• [Required action] If a record contains a picture, leave the picture out and reproduce everything else exactly.

• [Information provided]

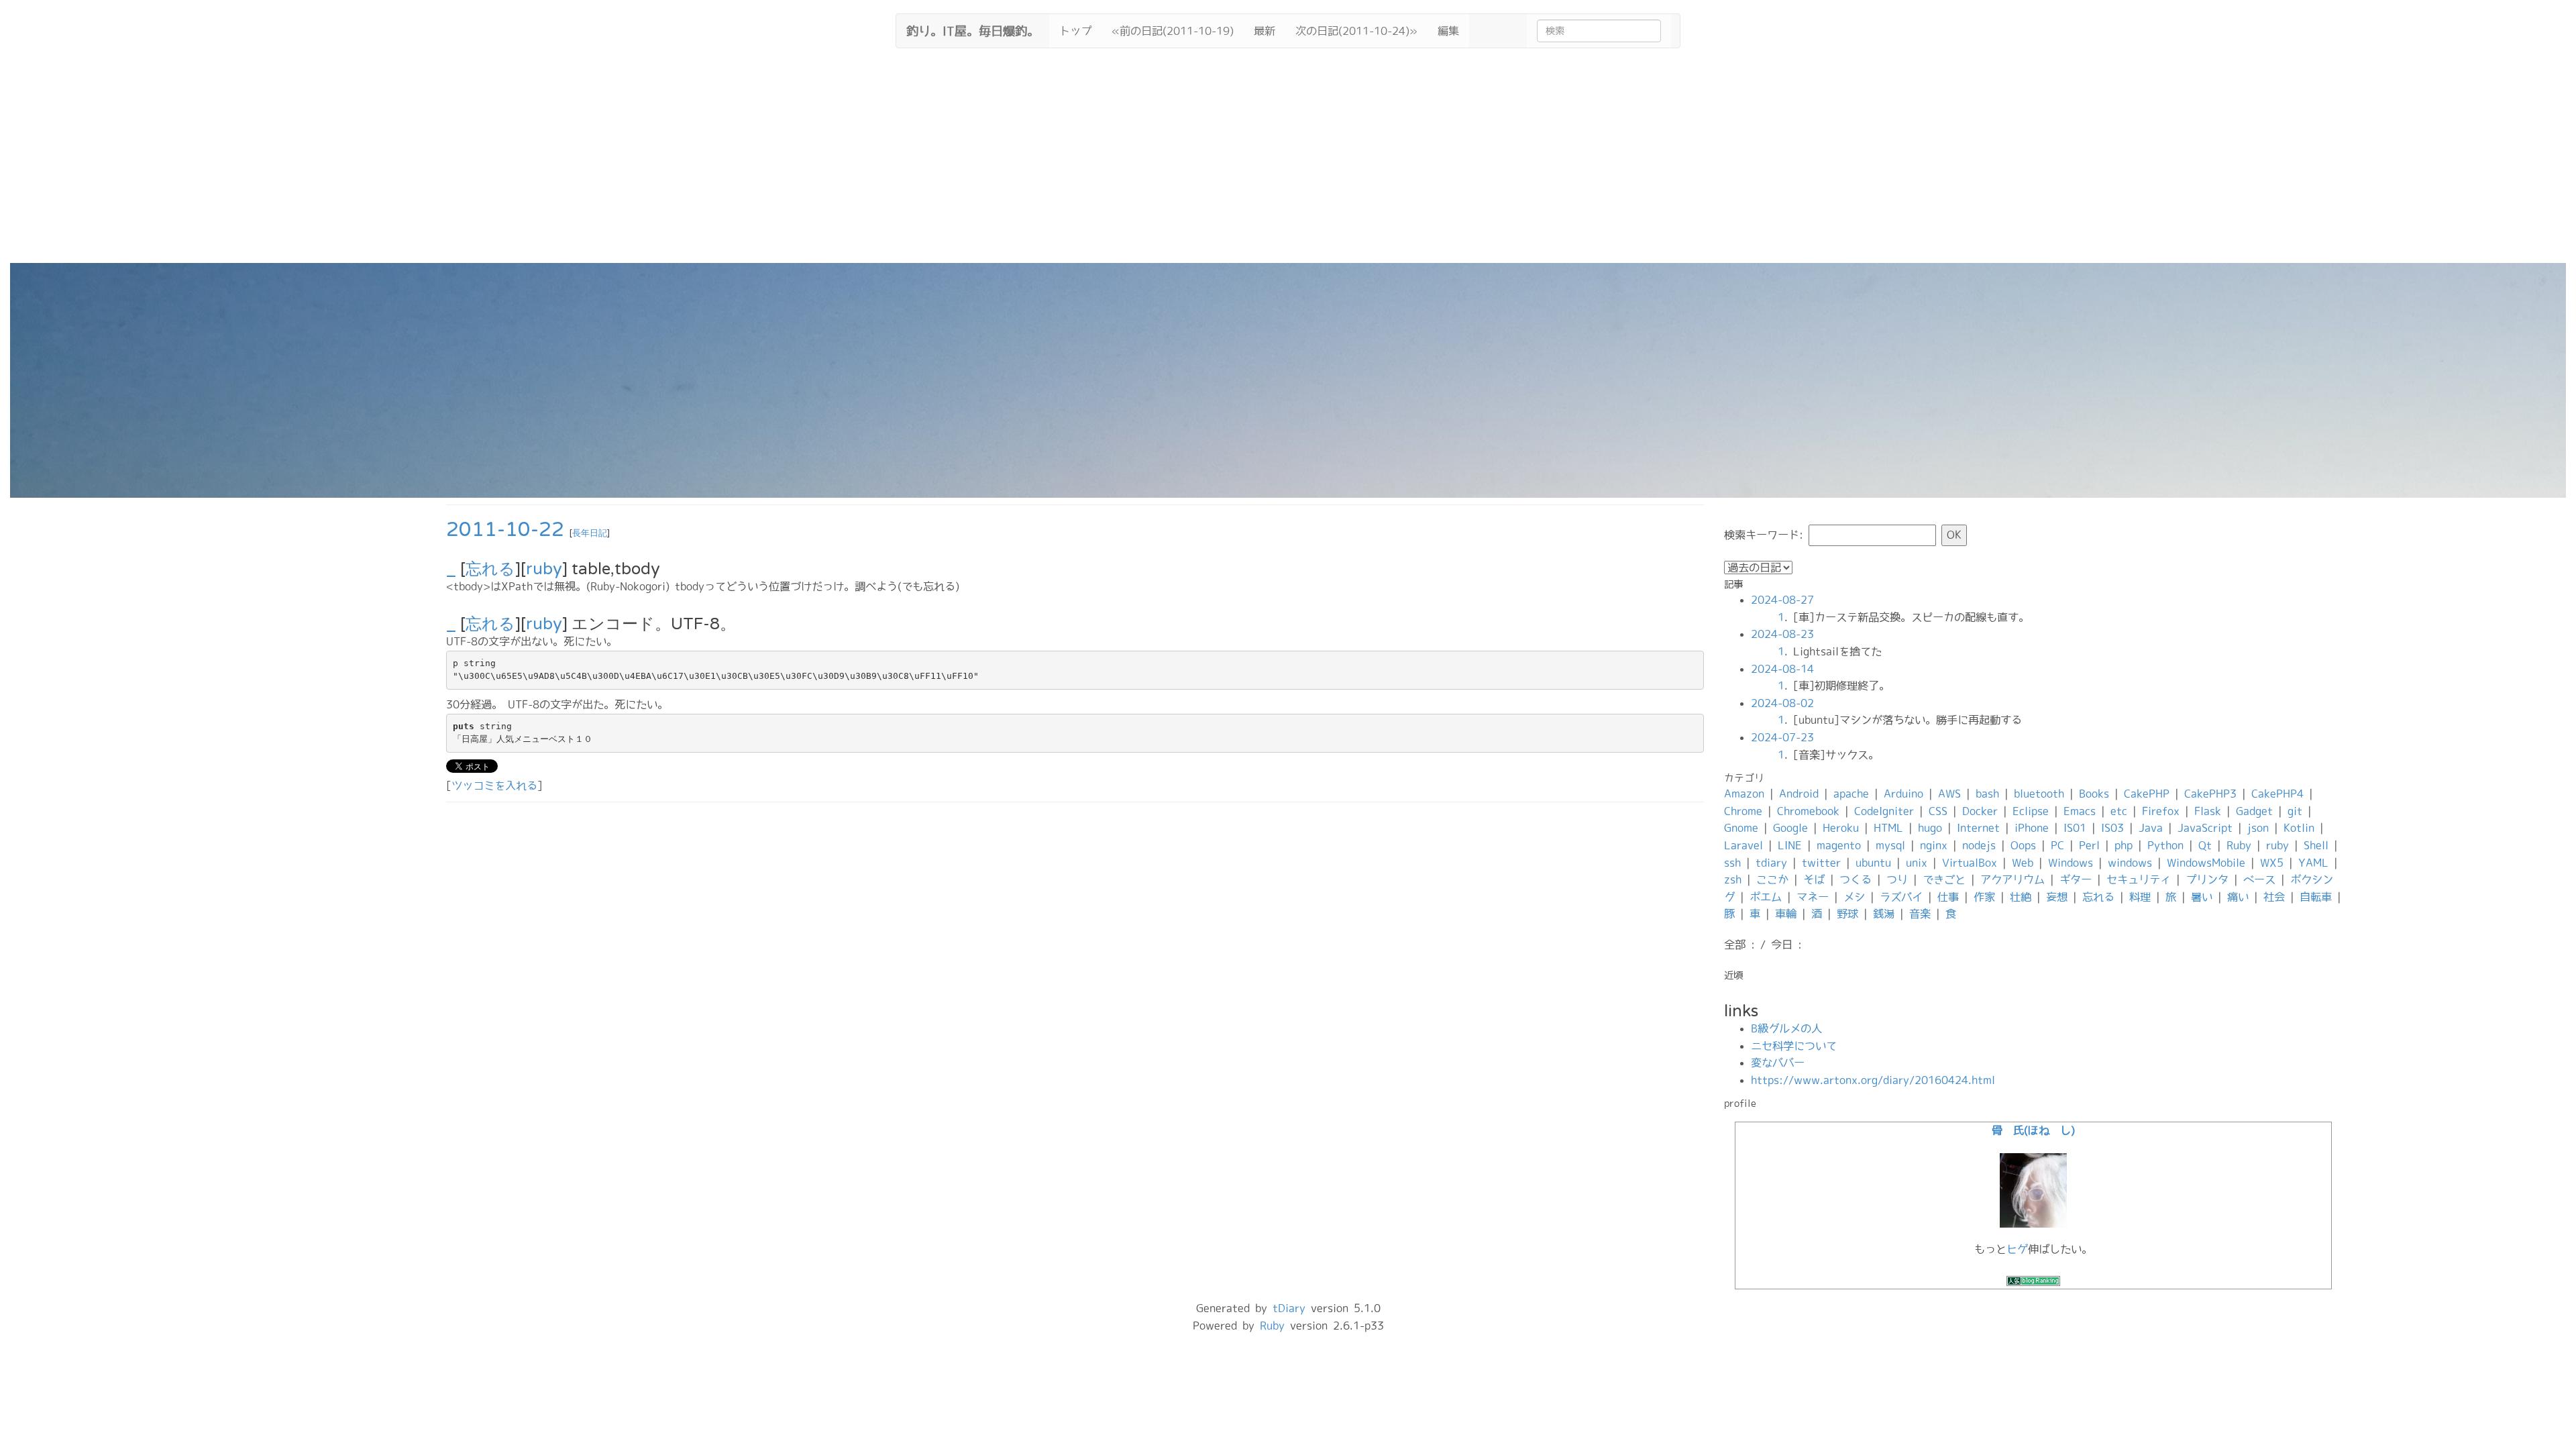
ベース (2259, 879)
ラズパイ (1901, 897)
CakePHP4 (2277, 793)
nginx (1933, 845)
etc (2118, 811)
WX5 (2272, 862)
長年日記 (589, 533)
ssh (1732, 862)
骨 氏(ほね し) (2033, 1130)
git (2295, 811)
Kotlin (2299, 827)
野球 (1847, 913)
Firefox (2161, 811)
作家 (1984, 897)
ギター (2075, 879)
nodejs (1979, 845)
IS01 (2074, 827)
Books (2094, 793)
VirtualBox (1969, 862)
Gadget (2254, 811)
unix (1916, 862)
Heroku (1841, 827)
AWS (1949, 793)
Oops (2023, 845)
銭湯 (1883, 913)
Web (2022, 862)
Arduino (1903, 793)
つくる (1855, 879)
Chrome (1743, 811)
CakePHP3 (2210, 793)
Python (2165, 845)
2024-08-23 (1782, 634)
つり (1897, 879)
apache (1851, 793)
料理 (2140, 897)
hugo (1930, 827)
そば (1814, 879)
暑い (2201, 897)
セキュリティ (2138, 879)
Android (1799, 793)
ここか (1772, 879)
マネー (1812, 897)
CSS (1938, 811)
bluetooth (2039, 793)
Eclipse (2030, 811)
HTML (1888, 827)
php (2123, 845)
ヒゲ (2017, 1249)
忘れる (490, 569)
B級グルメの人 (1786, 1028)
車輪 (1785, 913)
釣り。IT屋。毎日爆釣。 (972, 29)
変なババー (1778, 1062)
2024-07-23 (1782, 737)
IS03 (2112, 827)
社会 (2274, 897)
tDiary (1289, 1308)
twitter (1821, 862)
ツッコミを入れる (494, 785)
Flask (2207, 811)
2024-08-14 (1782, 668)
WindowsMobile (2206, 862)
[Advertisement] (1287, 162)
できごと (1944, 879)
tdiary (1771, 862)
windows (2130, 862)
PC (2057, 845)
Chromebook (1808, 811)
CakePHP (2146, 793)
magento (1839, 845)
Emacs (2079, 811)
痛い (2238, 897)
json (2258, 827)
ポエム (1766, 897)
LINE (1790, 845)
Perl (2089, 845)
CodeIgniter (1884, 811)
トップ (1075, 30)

• [The answer]
ベース (2259, 879)
ラズパイ (1901, 897)
CakePHP4 (2277, 793)
nginx (1933, 845)
etc (2118, 811)
WX5 (2272, 862)
長年日記 (589, 533)
ssh (1732, 862)
骨 氏(ほね し) (2033, 1130)
git (2295, 811)
Kotlin (2299, 827)
野球 (1847, 913)
Firefox (2161, 811)
作家 (1984, 897)
ギター (2075, 879)
nodejs (1979, 845)
IS01 (2074, 827)
Books (2094, 793)
VirtualBox (1969, 862)
Gadget (2254, 811)
unix (1916, 862)
Heroku (1841, 827)
AWS (1949, 793)
Oops (2023, 845)
銭湯 (1883, 913)
Web (2022, 862)
Arduino (1903, 793)
つくる (1855, 879)
Chrome (1743, 811)
CakePHP3 (2210, 793)
Python (2165, 845)
2024-08-23 (1782, 634)
つり (1897, 879)
apache (1851, 793)
料理 (2140, 897)
hugo (1930, 827)
そば (1814, 879)
暑い (2201, 897)
セキュリティ (2138, 879)
Android (1799, 793)
ここか (1772, 879)
マネー (1812, 897)
CSS (1938, 811)
bluetooth (2039, 793)
Eclipse (2030, 811)
HTML (1888, 827)
php (2123, 845)
ヒゲ (2017, 1249)
忘れる (490, 569)
B級グルメの人 (1786, 1028)
車輪 (1785, 913)
釣り。IT屋。毎日爆釣。 (972, 29)
変なババー (1778, 1062)
2024-07-23 (1782, 737)
IS03 (2112, 827)
社会 (2274, 897)
tDiary (1289, 1308)
twitter (1821, 862)
ツッコミを入れる (494, 785)
Flask (2207, 811)
2024-08-14 (1782, 668)
WindowsMobile (2206, 862)
[Advertisement] (1287, 162)
できごと (1944, 879)
tdiary (1771, 862)
windows (2130, 862)
PC (2057, 845)
Chromebook (1808, 811)
CakePHP (2146, 793)
magento (1839, 845)
Emacs (2079, 811)
痛い (2238, 897)
json (2258, 827)
ポエム (1766, 897)
LINE (1790, 845)
Perl (2089, 845)
CodeIgniter (1884, 811)
トップ (1075, 30)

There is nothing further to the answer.